◆ Provided data
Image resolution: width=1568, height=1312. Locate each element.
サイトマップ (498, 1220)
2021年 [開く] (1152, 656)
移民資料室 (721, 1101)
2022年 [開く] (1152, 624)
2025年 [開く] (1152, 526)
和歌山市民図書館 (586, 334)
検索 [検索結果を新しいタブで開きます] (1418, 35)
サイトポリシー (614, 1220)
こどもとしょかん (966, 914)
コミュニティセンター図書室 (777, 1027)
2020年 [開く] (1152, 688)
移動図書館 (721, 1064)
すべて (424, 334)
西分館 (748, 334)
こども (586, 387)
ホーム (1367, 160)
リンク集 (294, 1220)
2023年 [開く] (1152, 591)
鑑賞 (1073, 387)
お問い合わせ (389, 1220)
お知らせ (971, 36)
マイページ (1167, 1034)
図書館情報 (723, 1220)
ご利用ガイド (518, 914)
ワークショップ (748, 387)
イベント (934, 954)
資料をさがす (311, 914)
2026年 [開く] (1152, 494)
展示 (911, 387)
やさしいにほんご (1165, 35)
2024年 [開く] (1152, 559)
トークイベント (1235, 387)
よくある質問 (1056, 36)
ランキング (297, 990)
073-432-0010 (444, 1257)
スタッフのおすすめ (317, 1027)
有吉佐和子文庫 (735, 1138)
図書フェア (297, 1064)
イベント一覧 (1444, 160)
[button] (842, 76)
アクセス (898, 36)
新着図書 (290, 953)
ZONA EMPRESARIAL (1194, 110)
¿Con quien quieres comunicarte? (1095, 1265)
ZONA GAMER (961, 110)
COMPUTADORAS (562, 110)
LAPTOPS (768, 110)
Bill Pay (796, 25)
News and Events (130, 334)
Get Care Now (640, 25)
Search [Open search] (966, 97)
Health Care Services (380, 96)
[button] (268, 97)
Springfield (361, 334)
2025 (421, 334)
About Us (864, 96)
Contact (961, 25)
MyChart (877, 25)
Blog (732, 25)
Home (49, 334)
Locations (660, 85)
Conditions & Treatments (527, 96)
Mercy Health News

◆ Exercise aim
Copy the material above word for word, keeping every line in its original order.

◆ Reply
Image resolution: width=1568, height=1312. Locate each element.
サイトマップ (498, 1220)
2021年 [開く] (1152, 656)
移民資料室 (721, 1101)
2022年 [開く] (1152, 624)
2025年 [開く] (1152, 526)
和歌山市民図書館 (586, 334)
検索 [検索結果を新しいタブで開きます] (1418, 35)
サイトポリシー (614, 1220)
こどもとしょかん (966, 914)
コミュニティセンター図書室 (777, 1027)
2020年 [開く] (1152, 688)
移動図書館 (721, 1064)
すべて (424, 334)
西分館 (748, 334)
こども (586, 387)
ホーム (1367, 160)
リンク集 (294, 1220)
2023年 [開く] (1152, 591)
鑑賞 (1073, 387)
お問い合わせ (389, 1220)
お知らせ (971, 36)
マイページ (1167, 1034)
図書館情報 (723, 1220)
ご利用ガイド (518, 914)
ワークショップ (748, 387)
イベント (934, 954)
資料をさがす (311, 914)
2026年 [開く] (1152, 494)
展示 (911, 387)
やさしいにほんご (1165, 35)
2024年 [開く] (1152, 559)
トークイベント (1235, 387)
よくある質問 (1056, 36)
ランキング (297, 990)
073-432-0010 (444, 1257)
スタッフのおすすめ (317, 1027)
有吉佐和子文庫 (735, 1138)
図書フェア (297, 1064)
イベント一覧 (1444, 160)
[button] (842, 76)
アクセス (898, 36)
新着図書 (290, 953)
ZONA EMPRESARIAL (1194, 110)
¿Con quien quieres comunicarte? (1095, 1265)
ZONA GAMER (961, 110)
COMPUTADORAS (562, 110)
LAPTOPS (768, 110)
Bill Pay (796, 25)
News and Events (130, 334)
Get Care Now (640, 25)
Search [Open search] (966, 97)
Health Care Services (380, 96)
[button] (268, 97)
Springfield (361, 334)
2025 (421, 334)
About Us (864, 96)
Contact (961, 25)
MyChart (877, 25)
Blog (732, 25)
Home (49, 334)
Locations (660, 85)
Conditions & Treatments (527, 96)
Mercy Health News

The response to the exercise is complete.